Nama : Sisnadia Rahmawati
NPM : 2313053168
Kelas : 6F
1. Dalam kerangka PKR, keterbatasan kehadiran fisik guru dapat diatasi dengan memanfaatkan Sumber Daya Belajar Lingkungan (SBL) seperti taman sekolah, kebun, halaman, atau benda-benda yang ada di sekitar siswa sebagai media pembelajaran. Ketika guru sedang membimbing kelompok lain, siswa tetap dapat melakukan kegiatan observasi, pengamatan, pengukuran, atau pengumpulan data secara mandiri melalui interaksi langsung dengan lingkungan. Pengalaman belajar seperti ini membuat siswa lebih aktif membangun pengetahuannya berdasarkan pengalaman nyata, bukan hanya menerima informasi secara pasif. Dibandingkan dengan penggunaan buku teks yang umumnya berfokus pada membaca dan memahami materi, pemanfaatan SBL memberikan pengalaman belajar yang lebih kontekstual, menarik, dan bermakna karena siswa dapat menghubungkan konsep yang dipelajari dengan kondisi nyata di sekitarnya. Selain meningkatkan keaktifan belajar, cara ini juga melatih kemampuan berpikir kritis, bekerja sama, dan memecahkan masalah meskipun guru tidak selalu berada di dekat mereka.

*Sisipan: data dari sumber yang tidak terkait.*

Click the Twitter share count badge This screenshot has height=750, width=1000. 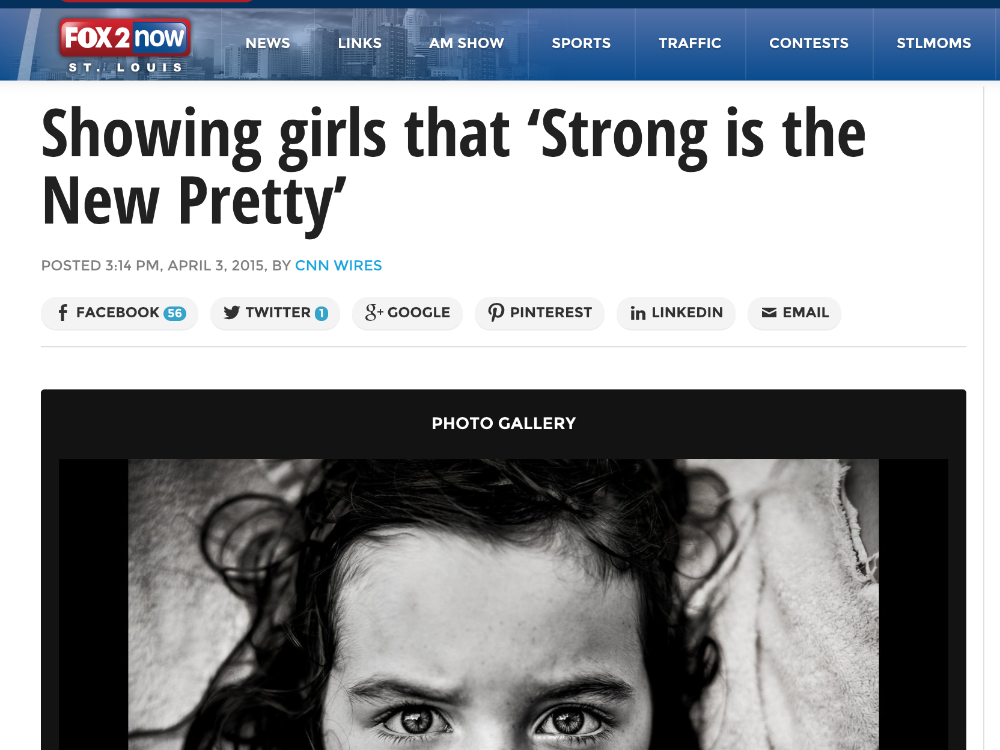[321, 313]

2. Kejelasan petunjuk tertulis di sudut membaca atau pusat sumber belajar menjadi faktor penting dalam manajemen kelas PKR karena memungkinkan siswa memahami langkah-langkah kegiatan secara mandiri tanpa harus menunggu arahan langsung dari guru. Dengan adanya instruksi yang jelas, proses belajar tetap berjalan meskipun guru sedang mendampingi kelompok lain, sehingga waktu pembelajaran dapat dimanfaatkan secara lebih efektif. Dari sisi psikologis, siswa akan merasa lebih percaya diri, mandiri, dan memiliki tanggung jawab terhadap proses belajarnya sendiri. Dari sisi kognitif, siswa terdorong untuk membaca, memahami petunjuk, mencari informasi yang diperlukan, dan menentukan langkah penyelesaian tugas secara sistematis. Kebiasaan ini membantu mengembangkan kemampuan belajar mandiri, meningkatkan keterampilan memahami informasi, serta melatih kemampuan mengambil keputusan berdasarkan sumber belajar yang tersedia.

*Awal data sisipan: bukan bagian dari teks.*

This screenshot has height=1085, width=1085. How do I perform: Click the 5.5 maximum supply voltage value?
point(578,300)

3. Salah satu skema aktivitas PKR yang menggabungkan media cetak dan media digital adalah dengan membagi siswa ke dalam beberapa kelompok. Kelompok pertama menggunakan peta dan modul untuk mengidentifikasi letak wilayah, kondisi geografis, atau informasi dasar sesuai materi pelajaran. Kelompok kedua memanfaatkan perangkat digital untuk mencari informasi tambahan, seperti gambar, video, data terbaru, atau artikel yang relevan. Setelah itu, seluruh kelompok berdiskusi untuk membandingkan informasi dari kedua sumber, menyeleksi data yang paling akurat, lalu menyusun laporan atau mempresentasikan hasil temuannya. Kegiatan ini melatih siswa untuk tidak langsung menerima semua informasi yang diperoleh, tetapi membandingkan, memverifikasi, dan memilih informasi yang paling sesuai dengan tujuan pembelajaran. Integrasi media cetak dan digital juga membantu siswa mengembangkan keterampilan literasi informasi, berpikir kritis, serta kemampuan melakukan penelitian sederhana. Dengan terbiasa menggunakan berbagai sumber belajar secara bijaksana, siswa akan semakin mandiri dalam mencari, mengevaluasi, dan memanfaatkan informasi sebagai bekal menghadapi pembelajaran maupun tantangan di masa depan.